**Given text**
^^^^
Requiem for a Funnyman
By Michael S. Goldberger
It’s too bad I can’t give you the Goldberger Guarantee for director Taylor Hackford’s “The Comedian,” an assurance of positive viewership I occasionally offer to close friends when I’m fairly confident they’ll enjoy a particular movie. The warranty promises refund of the ticket price if any of those pals doesn’t find the movie in question entertaining. I hate to be a piker, but, without releasing my tax records, rest assured that I couldn’t afford to institute said guarantee en masse. If proved wrong, it would mean Hamburger Helper instead of steak tartare.
Actually, I’m more of a White Castle kind of guy. But the thought is, what if I’m losing it? Maybe my judgement is off. I am getting older and it’s not entirely out of the realm of possibility that, like a U.S. president offering generous pardons as he (and tragically not she) concludes his term in office, I’ve become magnanimous. All of which is my diplomatic, if not entirely apologetic way of touting a film that many of my so-called colleagues have marginalized if not downright denigrated. Well, they’re all wrong. FAKE NEWS. Sad!
^^^^
Part of a data file

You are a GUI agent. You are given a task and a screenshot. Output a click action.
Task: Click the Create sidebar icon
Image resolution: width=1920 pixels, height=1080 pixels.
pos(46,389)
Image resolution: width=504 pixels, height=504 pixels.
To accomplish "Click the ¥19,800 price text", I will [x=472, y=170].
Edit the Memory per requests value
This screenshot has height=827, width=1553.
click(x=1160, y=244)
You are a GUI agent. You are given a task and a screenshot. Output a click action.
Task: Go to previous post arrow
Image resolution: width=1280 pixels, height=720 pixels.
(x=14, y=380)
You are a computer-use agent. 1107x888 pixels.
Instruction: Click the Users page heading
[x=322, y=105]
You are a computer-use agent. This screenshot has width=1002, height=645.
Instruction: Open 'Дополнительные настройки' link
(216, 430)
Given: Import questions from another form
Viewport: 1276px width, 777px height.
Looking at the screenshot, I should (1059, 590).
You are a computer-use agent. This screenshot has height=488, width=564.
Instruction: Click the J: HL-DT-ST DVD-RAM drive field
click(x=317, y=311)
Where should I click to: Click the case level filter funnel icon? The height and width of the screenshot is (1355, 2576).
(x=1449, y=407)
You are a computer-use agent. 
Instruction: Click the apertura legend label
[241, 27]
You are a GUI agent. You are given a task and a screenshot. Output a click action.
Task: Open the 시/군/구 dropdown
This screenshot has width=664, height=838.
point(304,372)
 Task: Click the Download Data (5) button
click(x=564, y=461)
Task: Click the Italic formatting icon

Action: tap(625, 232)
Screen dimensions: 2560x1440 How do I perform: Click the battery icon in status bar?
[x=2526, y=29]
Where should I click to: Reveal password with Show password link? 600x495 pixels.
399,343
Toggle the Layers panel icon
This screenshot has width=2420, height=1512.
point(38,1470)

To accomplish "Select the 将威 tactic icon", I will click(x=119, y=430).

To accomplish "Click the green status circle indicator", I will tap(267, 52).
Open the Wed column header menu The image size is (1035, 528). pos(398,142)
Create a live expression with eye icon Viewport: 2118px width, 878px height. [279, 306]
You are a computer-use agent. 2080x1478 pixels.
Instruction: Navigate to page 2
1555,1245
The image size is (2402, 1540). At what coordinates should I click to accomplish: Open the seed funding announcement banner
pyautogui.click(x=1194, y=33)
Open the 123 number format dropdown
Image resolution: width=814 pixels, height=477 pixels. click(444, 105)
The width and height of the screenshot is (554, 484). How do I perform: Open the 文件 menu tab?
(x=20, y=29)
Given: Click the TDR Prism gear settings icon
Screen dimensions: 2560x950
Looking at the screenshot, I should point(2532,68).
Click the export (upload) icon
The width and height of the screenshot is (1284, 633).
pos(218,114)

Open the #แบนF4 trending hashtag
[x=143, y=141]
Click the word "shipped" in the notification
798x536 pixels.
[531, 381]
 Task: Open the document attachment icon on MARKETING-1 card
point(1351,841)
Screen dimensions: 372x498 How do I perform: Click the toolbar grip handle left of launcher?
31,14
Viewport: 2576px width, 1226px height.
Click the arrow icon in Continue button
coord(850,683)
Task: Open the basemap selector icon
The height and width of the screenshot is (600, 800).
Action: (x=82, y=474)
^^^^
**Exercise tasks**
• 1. List every food or eatery named in the film review.
• 2. Write out the film review from "Actually, I’m more" to "FAKE NEWS. Sad!".
The entries have nothing to do with the review.

**Results for the exercise**
• 1. Hamburger Helper, steak tartare, White Castle

• 2.
Actually, I’m more of a White Castle kind of guy. But the thought is, what if I’m losing it? Maybe my judgement is off. I am getting older and it’s not entirely out of the realm of possibility that, like a U.S. president offering generous pardons as he (and tragically not she) concludes his term in office, I’ve become magnanimous. All of which is my diplomatic, if not entirely apologetic way of touting a film that many of my so-called colleagues have marginalized if not downright denigrated. Well, they’re all wrong. FAKE NEWS. Sad!